YOUR OBJECTIVE.
Copy the records below verbatim, starting at the line with "Check Development box for Ind Corp" and continuing through the line with "click(x=165, y=22)", including both of those lines.
START DATA FOR THIS TASK
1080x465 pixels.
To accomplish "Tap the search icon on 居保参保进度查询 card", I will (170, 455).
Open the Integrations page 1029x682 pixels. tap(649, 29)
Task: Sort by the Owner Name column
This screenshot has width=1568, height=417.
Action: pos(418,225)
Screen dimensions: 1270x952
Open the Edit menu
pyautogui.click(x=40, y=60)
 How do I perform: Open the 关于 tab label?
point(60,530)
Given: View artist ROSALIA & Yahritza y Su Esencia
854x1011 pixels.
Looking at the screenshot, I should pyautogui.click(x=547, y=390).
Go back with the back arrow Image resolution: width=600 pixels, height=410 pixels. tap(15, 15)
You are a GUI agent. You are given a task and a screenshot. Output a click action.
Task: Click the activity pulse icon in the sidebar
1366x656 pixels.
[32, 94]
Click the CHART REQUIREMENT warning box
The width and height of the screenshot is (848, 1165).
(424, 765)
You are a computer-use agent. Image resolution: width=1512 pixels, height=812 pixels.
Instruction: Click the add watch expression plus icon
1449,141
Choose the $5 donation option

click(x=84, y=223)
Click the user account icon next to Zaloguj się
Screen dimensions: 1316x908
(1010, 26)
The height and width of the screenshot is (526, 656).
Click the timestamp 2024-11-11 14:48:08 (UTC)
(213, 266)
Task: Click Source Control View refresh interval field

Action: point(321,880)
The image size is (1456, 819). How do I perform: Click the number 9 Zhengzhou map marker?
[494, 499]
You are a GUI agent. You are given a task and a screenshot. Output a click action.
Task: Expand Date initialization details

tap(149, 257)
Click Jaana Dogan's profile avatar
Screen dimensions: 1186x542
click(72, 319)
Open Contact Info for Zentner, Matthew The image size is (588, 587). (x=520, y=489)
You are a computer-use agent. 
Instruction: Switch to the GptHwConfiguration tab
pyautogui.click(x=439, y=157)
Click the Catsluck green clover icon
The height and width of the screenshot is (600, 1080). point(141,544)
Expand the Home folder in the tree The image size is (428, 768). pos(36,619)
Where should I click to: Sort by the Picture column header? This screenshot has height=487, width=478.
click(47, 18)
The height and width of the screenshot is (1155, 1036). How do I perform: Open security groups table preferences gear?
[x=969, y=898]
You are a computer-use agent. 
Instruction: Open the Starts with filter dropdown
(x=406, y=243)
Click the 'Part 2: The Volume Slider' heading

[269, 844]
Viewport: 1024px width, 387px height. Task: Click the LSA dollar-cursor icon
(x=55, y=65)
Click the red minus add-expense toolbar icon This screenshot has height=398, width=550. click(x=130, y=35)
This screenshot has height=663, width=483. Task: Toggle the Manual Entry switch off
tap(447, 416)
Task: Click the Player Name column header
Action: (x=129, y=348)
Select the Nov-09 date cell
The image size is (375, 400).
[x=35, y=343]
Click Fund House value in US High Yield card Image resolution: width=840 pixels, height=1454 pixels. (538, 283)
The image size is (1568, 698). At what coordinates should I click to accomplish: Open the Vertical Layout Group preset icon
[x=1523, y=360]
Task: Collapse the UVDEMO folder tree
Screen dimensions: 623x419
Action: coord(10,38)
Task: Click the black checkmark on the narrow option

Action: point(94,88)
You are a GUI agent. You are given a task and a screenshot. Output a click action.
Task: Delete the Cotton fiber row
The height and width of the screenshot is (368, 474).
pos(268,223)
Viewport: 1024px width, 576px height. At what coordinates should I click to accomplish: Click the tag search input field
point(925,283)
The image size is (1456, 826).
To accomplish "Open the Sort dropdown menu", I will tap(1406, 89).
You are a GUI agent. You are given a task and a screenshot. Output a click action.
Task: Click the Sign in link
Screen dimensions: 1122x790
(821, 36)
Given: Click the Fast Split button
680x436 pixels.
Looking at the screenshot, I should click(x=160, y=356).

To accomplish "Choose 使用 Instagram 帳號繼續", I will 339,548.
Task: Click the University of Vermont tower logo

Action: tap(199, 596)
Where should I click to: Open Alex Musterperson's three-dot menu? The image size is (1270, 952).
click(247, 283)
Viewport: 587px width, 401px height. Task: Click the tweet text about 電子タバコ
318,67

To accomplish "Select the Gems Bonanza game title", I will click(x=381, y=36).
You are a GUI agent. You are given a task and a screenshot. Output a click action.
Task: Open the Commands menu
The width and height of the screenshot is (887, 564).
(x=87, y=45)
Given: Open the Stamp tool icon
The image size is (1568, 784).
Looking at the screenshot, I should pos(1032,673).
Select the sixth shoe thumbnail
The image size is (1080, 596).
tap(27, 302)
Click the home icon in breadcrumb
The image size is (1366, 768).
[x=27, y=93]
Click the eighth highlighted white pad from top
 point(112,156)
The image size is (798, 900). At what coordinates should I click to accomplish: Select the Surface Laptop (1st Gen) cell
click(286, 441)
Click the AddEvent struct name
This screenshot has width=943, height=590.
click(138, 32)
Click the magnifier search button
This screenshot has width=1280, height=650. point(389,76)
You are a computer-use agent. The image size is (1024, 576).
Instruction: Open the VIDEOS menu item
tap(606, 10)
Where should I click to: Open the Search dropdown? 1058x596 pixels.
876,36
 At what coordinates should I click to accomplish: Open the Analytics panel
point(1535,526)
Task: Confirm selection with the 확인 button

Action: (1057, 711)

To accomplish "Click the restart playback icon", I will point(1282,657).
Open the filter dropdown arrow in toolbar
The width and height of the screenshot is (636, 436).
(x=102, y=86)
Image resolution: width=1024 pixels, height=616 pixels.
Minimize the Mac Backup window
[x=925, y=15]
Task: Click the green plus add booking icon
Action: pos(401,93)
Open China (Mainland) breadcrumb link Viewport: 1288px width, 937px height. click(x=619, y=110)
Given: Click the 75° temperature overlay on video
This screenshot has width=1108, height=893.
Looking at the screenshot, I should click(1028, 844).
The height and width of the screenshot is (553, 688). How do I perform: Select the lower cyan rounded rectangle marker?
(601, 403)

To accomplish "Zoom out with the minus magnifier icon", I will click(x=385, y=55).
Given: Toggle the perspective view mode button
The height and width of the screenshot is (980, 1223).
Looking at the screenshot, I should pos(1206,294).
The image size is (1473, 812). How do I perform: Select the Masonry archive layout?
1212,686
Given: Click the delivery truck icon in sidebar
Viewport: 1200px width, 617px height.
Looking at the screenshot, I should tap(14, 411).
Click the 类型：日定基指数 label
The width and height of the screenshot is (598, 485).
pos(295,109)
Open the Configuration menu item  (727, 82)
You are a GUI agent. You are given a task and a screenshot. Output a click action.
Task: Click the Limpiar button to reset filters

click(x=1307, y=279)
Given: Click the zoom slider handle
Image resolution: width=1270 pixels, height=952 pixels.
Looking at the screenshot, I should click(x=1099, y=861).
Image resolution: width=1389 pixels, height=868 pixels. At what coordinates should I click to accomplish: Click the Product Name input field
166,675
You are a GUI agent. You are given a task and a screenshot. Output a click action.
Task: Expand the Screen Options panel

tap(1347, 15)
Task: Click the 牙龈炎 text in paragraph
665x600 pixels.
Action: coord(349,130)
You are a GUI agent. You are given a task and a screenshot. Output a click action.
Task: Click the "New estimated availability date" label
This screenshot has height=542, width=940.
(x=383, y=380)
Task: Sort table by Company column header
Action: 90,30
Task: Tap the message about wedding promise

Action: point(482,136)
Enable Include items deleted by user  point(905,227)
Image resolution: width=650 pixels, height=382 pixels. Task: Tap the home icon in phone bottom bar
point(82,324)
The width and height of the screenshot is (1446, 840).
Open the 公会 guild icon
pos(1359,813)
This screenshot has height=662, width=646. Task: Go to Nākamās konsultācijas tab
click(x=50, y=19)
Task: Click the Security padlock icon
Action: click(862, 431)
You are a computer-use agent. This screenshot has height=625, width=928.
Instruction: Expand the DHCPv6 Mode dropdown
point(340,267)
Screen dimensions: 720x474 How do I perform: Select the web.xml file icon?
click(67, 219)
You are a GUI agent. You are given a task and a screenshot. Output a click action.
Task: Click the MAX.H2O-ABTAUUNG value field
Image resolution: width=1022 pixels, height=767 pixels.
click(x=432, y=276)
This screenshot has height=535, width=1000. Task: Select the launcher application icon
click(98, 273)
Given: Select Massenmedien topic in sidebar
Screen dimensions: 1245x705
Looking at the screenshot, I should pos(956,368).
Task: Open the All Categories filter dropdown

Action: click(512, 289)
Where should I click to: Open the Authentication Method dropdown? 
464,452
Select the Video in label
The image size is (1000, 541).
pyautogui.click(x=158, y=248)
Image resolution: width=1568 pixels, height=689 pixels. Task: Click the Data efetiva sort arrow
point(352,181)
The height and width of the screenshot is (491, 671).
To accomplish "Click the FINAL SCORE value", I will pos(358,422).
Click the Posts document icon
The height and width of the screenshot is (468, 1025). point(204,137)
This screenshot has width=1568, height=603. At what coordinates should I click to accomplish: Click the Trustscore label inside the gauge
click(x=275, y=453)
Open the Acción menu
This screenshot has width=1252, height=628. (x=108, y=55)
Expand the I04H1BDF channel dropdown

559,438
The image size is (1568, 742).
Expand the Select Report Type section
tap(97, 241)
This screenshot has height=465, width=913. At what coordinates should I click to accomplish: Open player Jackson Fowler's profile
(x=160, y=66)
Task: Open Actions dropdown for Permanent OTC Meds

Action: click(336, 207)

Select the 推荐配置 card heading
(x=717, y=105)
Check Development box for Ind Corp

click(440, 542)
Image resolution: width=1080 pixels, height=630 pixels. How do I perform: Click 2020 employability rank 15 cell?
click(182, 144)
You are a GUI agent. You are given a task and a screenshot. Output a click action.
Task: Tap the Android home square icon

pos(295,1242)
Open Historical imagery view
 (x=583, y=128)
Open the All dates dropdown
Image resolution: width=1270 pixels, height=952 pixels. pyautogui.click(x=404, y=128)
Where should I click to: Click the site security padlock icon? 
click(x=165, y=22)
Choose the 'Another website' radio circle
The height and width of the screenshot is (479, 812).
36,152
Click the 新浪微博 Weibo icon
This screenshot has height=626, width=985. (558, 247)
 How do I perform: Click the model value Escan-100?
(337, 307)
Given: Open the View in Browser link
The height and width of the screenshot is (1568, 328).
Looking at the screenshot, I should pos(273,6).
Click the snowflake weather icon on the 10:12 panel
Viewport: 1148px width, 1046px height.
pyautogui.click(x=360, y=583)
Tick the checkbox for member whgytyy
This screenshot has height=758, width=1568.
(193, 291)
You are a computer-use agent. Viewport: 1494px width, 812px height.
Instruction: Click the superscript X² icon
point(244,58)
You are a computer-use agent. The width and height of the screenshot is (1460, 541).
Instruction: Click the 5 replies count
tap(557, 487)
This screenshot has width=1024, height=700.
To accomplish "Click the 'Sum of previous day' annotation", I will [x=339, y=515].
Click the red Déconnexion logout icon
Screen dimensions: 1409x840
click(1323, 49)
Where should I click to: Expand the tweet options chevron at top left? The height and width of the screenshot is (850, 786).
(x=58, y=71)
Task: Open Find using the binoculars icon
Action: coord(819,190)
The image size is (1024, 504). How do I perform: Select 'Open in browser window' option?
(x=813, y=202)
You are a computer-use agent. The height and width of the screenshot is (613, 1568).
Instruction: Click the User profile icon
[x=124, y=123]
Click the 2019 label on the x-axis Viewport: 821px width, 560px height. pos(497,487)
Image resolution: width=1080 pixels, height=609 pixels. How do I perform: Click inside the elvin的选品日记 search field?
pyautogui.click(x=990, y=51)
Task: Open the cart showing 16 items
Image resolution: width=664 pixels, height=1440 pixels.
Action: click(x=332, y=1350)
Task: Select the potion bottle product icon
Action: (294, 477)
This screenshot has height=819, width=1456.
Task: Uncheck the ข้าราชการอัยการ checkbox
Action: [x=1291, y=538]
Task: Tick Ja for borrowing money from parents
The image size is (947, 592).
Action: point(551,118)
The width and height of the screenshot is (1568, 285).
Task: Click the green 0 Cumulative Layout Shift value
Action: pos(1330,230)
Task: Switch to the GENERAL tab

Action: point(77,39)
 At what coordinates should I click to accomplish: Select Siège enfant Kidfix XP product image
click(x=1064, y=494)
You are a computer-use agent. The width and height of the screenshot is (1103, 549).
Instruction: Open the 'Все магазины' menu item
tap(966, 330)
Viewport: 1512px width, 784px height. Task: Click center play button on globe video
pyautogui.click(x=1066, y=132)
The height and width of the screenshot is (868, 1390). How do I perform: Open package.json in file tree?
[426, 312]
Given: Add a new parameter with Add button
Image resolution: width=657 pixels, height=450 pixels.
END DATA FOR THIS TASK
SOLVED PROBLEM.
Check Development box for Ind Corp

click(440, 542)
Image resolution: width=1080 pixels, height=630 pixels. How do I perform: Click 2020 employability rank 15 cell?
click(182, 144)
You are a GUI agent. You are given a task and a screenshot. Output a click action.
Task: Tap the Android home square icon

pos(295,1242)
Open Historical imagery view
 (x=583, y=128)
Open the All dates dropdown
Image resolution: width=1270 pixels, height=952 pixels. pyautogui.click(x=404, y=128)
Where should I click to: Click the site security padlock icon? 
click(x=165, y=22)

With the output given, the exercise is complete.